Tuesday, 27 October 2020

Satellite TV Uplink and Downlink

Satellite Dish Antenna?

A satellite dish is a dish-shaped type of parabolic antenna designed to receive or transmit information by radio waves to or from a communication satellite. The term most commonly means a dish used by consumers to receive direct broadcast satellite television from a direct broadcast satellite in geostationary orbit.



Satellite television relayed by Satellite System starts with a transmitting antenna located at suitable place with uplink facility.
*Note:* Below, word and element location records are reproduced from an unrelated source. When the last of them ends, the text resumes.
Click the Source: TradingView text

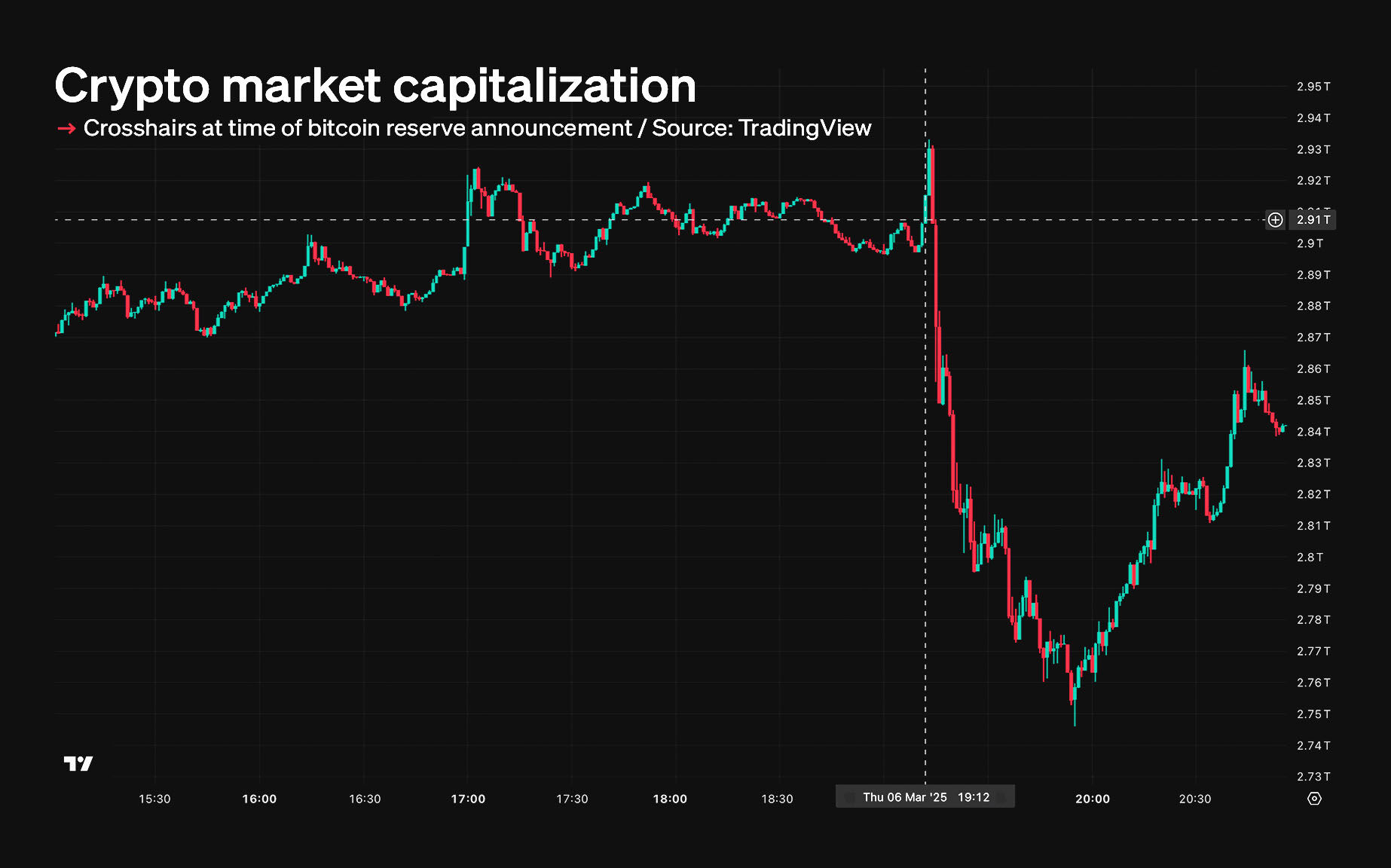(x=761, y=129)
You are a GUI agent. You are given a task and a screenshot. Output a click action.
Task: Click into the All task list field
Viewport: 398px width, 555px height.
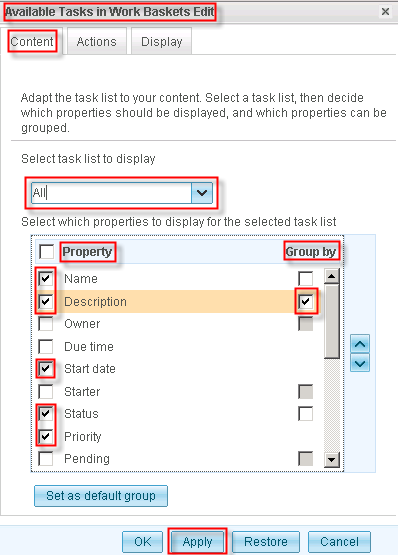[112, 193]
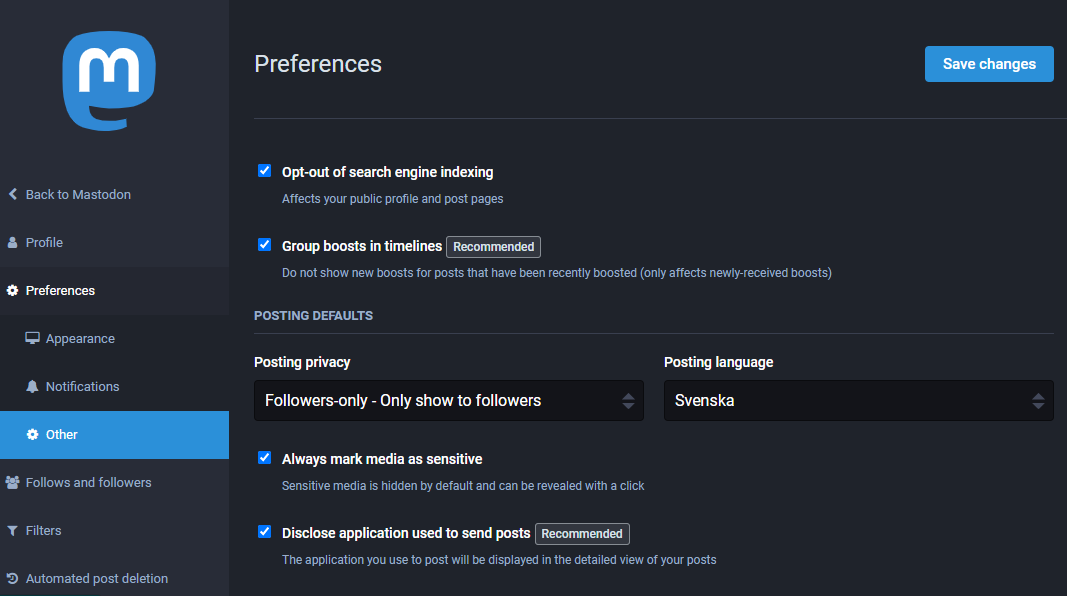1067x596 pixels.
Task: Uncheck Disclose application used to send posts
Action: point(265,532)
Uplink satellite system dishes are very large, as much as 9 to 12 meters (30 to 40 feet) in diameter.

The uplink dish is pointed toward a specific satellite and the uplinked signals are transmitted by Block Up Converter (BUC) within a specific frequency range, so as to be received by one of the transponders tuned to that frequency range aboard that satellite. The leg of the signal path from the Earth station to satellite is called the Uplink.

The transponder then re-transmits the signals back to Earth at a different frequency (a process known as translation, used to avoid interference with the uplink signal), which can be received with Low Noise Block Down Converter (LNB), typically in the C-band (4–8 GHz), Ku-band (12–18 GHz), or both. The leg of the signal path from the satellite to the receiving Earth station is called the downlink.